Cooling lava shrinks and cracks, often forming stunning structures, such as the hexagonal columns found in the volcanic remains at Ireland’s Giant’s Causeway. Although cracks spread from the top down, hexagonal columns can emerge from a crack pattern on the surface that is initially rectangular. Researchers now explain why, using a new model that tracks the cracks from the moment they form at the surface to the time when they have penetrated through the cooling lava. The model could be applicable to crack patterns that form in other materials, such as cooling ceramics.
The surface of cooling lava contracts more quickly than the still-warm liquid underneath, creating a stress that is relieved by the formation of cracks.

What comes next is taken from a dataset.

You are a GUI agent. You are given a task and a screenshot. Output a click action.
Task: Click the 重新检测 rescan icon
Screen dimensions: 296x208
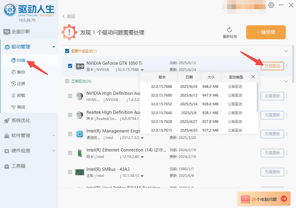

Martin Hofmann from the Dresden University of Technology, Germany, and colleagues considered a uniform lava layer and calculated the energy released from different crack patterns. They found that, in the initial stages of cooling, when the cracks start to appear at random places on the surface, the energy release is greatest if the cracks intersect at 90-degree angles. But as the lava continues to cool and shrink, and the cracks collectively start to penetrate into the bulk, more energy is released per crack if they intersect at 120-degree angles. This transition from individual to collective growth of the cracks drives the pattern from rectangular to hexagonal. The hexagonal pattern is then maintained as the lava cools further, eventually leading to an array of hexagonal columns, similar to those seen in nature.
This research is published in Physical Review Letters.